All the data below needs to be retyped exactly as shown.

++++ EXERCISE MATERIAL

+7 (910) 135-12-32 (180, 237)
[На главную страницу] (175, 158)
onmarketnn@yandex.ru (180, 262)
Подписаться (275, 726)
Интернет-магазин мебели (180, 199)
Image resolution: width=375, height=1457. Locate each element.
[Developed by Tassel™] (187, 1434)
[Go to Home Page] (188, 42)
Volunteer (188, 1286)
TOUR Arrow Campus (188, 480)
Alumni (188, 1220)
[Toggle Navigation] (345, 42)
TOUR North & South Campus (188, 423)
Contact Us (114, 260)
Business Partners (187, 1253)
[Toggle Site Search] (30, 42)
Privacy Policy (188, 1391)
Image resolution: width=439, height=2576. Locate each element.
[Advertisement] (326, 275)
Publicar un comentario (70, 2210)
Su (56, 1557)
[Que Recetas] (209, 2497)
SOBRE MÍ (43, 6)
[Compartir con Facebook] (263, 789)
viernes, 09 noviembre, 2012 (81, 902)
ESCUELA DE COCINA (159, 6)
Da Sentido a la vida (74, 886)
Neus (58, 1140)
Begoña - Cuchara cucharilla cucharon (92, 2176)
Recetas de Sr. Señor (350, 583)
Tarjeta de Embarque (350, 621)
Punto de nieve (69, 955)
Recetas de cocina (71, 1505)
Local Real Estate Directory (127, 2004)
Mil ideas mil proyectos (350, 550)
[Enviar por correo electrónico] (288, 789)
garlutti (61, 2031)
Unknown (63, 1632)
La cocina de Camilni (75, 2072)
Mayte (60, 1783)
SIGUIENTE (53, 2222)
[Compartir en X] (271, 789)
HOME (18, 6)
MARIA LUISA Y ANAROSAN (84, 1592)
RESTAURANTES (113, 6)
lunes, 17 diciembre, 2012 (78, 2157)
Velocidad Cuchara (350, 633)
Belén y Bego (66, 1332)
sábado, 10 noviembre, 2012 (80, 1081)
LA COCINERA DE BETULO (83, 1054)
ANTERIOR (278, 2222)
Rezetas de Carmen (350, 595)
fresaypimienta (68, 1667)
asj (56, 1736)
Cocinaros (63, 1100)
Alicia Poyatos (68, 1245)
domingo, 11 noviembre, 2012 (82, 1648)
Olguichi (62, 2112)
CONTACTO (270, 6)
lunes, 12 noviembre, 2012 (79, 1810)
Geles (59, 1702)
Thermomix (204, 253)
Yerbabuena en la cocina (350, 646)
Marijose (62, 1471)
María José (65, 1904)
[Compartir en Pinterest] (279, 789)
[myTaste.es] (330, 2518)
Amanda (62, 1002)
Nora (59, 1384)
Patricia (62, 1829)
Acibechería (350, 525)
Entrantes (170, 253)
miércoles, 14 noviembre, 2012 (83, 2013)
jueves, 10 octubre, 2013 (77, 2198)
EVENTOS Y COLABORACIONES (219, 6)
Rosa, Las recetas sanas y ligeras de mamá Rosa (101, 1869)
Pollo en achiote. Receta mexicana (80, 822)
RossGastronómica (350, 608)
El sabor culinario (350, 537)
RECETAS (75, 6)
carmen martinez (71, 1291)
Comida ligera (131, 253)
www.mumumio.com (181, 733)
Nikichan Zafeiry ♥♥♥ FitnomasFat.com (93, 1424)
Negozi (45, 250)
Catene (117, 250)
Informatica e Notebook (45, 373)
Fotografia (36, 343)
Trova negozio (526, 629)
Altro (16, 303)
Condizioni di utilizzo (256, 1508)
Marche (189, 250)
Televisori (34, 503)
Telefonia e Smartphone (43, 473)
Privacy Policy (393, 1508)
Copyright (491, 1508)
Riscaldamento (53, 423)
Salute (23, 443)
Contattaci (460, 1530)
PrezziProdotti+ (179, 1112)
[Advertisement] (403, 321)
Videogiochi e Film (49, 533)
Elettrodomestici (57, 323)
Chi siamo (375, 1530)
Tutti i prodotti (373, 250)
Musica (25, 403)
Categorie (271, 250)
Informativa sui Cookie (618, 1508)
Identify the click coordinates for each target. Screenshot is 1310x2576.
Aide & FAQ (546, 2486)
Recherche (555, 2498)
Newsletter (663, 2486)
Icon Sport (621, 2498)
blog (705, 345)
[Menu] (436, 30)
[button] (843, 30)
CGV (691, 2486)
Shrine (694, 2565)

++++++++

● RESPONSE TO THIS TASK
+7 (910) 135-12-32 (180, 237)
[На главную страницу] (175, 158)
onmarketnn@yandex.ru (180, 262)
Подписаться (275, 726)
Интернет-магазин мебели (180, 199)
Image resolution: width=375, height=1457. Locate each element.
[Developed by Tassel™] (187, 1434)
[Go to Home Page] (188, 42)
Volunteer (188, 1286)
TOUR Arrow Campus (188, 480)
Alumni (188, 1220)
[Toggle Navigation] (345, 42)
TOUR North & South Campus (188, 423)
Contact Us (114, 260)
Business Partners (187, 1253)
[Toggle Site Search] (30, 42)
Privacy Policy (188, 1391)
Image resolution: width=439, height=2576. Locate each element.
[Advertisement] (326, 275)
Publicar un comentario (70, 2210)
Su (56, 1557)
[Que Recetas] (209, 2497)
SOBRE MÍ (43, 6)
[Compartir con Facebook] (263, 789)
viernes, 09 noviembre, 2012 (81, 902)
ESCUELA DE COCINA (159, 6)
Da Sentido a la vida (74, 886)
Neus (58, 1140)
Begoña - Cuchara cucharilla cucharon (92, 2176)
Recetas de Sr. Señor (350, 583)
Tarjeta de Embarque (350, 621)
Punto de nieve (69, 955)
Recetas de cocina (71, 1505)
Local Real Estate Directory (127, 2004)
Mil ideas mil proyectos (350, 550)
[Enviar por correo electrónico] (288, 789)
garlutti (61, 2031)
Unknown (63, 1632)
La cocina de Camilni (75, 2072)
Mayte (60, 1783)
SIGUIENTE (53, 2222)
[Compartir en X] (271, 789)
HOME (18, 6)
MARIA LUISA Y ANAROSAN (84, 1592)
RESTAURANTES (113, 6)
lunes, 17 diciembre, 2012 (78, 2157)
Velocidad Cuchara (350, 633)
Belén y Bego (66, 1332)
sábado, 10 noviembre, 2012 (80, 1081)
LA COCINERA DE BETULO (83, 1054)
ANTERIOR (278, 2222)
Rezetas de Carmen (350, 595)
fresaypimienta (68, 1667)
asj (56, 1736)
Cocinaros (63, 1100)
Alicia Poyatos (68, 1245)
domingo, 11 noviembre, 2012 (82, 1648)
Olguichi (62, 2112)
CONTACTO (270, 6)
lunes, 12 noviembre, 2012 (79, 1810)
Geles (59, 1702)
Thermomix (204, 253)
Yerbabuena en la cocina (350, 646)
Marijose (62, 1471)
María José (65, 1904)
[Compartir en Pinterest] (279, 789)
[myTaste.es] (330, 2518)
Amanda (62, 1002)
Nora (59, 1384)
Patricia (62, 1829)
Acibechería (350, 525)
Entrantes (170, 253)
miércoles, 14 noviembre, 2012 (83, 2013)
jueves, 10 octubre, 2013 (77, 2198)
EVENTOS Y COLABORACIONES (219, 6)
Rosa, Las recetas sanas y ligeras de mamá Rosa (101, 1869)
Pollo en achiote. Receta mexicana (80, 822)
RossGastronómica (350, 608)
El sabor culinario (350, 537)
RECETAS (75, 6)
carmen martinez (71, 1291)
Comida ligera (131, 253)
www.mumumio.com (181, 733)
Nikichan Zafeiry ♥♥♥ FitnomasFat.com (93, 1424)
Negozi (45, 250)
Catene (117, 250)
Informatica e Notebook (45, 373)
Fotografia (36, 343)
Trova negozio (526, 629)
Altro (16, 303)
Condizioni di utilizzo (256, 1508)
Marche (189, 250)
Televisori (34, 503)
Telefonia e Smartphone (43, 473)
Privacy Policy (393, 1508)
Copyright (491, 1508)
Riscaldamento (53, 423)
Salute (23, 443)
Contattaci (460, 1530)
PrezziProdotti+ (179, 1112)
[Advertisement] (403, 321)
Videogiochi e Film (49, 533)
Elettrodomestici (57, 323)
Chi siamo (375, 1530)
Tutti i prodotti (373, 250)
Musica (25, 403)
Categorie (271, 250)
Informativa sui Cookie (618, 1508)
Identify the click coordinates for each target. Screenshot is 1310x2576.
Aide & FAQ (546, 2486)
Recherche (555, 2498)
Newsletter (663, 2486)
Icon Sport (621, 2498)
blog (705, 345)
[Menu] (436, 30)
[button] (843, 30)
CGV (691, 2486)
Shrine (694, 2565)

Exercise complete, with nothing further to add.